A considerable proportion of the population do not plan for what happens to their property after they pass away. An issue that families or friends may encounter after the death of a loved one is the ‘Inheritance tax bill.’ Inheritance tax is applied to the funds in an individual’s estate, which include the property, savings and investments that are left behind when someone passes away.
In general, married couples can pass their property to each other tax-free, but there are certain circumstances which would require partners or family members to pay the Inheritance Tax Bill. If an individual’s assets are below £325,000, then loved ones would not have to pay any inheritance tax; however, if the assets are worth more than £325,000, then they would have to pay 40% on anything above this amount.
There are a variety of ways to reduce the Inheritance Tax Bill such as utilising tax-free allowances, making gifts and setting up a trust. In this blog, we will explore the diverse ways in which you can reduce the inheritance tax bill.
How do you reduce the Inheritance Tax Bill?
1. Make a gift to your partner or friends and family
If you choose to give friends or other relatives your property as a gift, then you must gift it outright so that you will not have any benefit from it. The value of this gift will still be included as part of the Inheritance Tax Bill but only for a period of 7 years – after 7 years, it would be excluded from the total and therefore would not be taxed. It is important to note that you can only gift a restricted amount each year of up to only £3,000 per year.

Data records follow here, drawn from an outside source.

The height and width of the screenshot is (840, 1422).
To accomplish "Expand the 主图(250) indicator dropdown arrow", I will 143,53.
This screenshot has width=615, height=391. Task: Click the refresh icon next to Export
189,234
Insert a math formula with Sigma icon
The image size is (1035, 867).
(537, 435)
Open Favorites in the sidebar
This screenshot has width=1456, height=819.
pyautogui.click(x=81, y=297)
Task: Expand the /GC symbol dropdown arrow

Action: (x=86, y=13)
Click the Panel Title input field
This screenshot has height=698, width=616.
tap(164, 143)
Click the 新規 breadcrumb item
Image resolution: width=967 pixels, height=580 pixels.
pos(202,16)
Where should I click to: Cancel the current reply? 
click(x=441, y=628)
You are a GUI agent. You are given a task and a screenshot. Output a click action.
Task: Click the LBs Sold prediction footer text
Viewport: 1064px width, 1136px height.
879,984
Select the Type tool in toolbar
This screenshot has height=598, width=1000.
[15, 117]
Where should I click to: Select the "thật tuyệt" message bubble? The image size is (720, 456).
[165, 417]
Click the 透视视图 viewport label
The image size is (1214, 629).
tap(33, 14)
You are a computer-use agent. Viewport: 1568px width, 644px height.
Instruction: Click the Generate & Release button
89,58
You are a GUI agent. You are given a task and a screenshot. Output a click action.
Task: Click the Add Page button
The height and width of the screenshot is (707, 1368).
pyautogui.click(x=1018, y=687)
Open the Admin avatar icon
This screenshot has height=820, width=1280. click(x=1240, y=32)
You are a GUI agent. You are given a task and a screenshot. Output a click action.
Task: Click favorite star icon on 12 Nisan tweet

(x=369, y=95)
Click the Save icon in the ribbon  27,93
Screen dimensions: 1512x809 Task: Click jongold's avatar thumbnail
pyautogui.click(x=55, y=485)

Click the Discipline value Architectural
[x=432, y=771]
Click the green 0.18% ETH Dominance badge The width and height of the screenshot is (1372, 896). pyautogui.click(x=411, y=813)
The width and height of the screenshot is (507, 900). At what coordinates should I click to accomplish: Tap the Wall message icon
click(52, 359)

If you choose to give your partner any property you own, then they usually would not have to pay any inheritance tax. However, it can be complicated if your partner was born outside of the UK or has permanently moved out of the UK.
Furthermore, weddings are another way to gift cash sums. For instance, parents can give their children up to £5,000 and £2,500 to grandchildren. A major advantage of these gifts is that they will be free from Inheritance tax.
2. Charitable gifts
If all your estate is given to charity, there will be no need to pay inheritance tax. However, most individuals only want to donate a portion of their estate to charities and the rest to families and friends. A major advantage of donating to charitable organisations is that if you donate 10% or more of your estate, the amount that your friends and family must pay on the remaining of your estate will decrease significantly. This is because the Inheritance Tax Bill will be calculated at 36% instead of 40% if a portion is donated to charity.
3. Set up a trust
Another way that you can reduce the Inheritance Tax Bill on property is to set up a trust. A trust is a legal arrangement which allows you to give permission to someone to look after your money, property, or investment for the benefit of a third party. Anything that you put into the trust will no longer belong to you.
Inheritance tax planning can be a challenging process and one that we do not think about early on in our lives. Regulations regarding the Inheritance Tax Bill are constantly changing which can make this process even more difficult. If you are still unsure about the potential effects of this bill on the future of your loved ones and how to reduce the financial burden, it is recommended that you contact a solicitor or financial advisor who can provide professional guidance and advice on this matter.
Disclaimer: the above are guidelines only – it is essential that you seek advice from a professional to discuss this in more detail with you.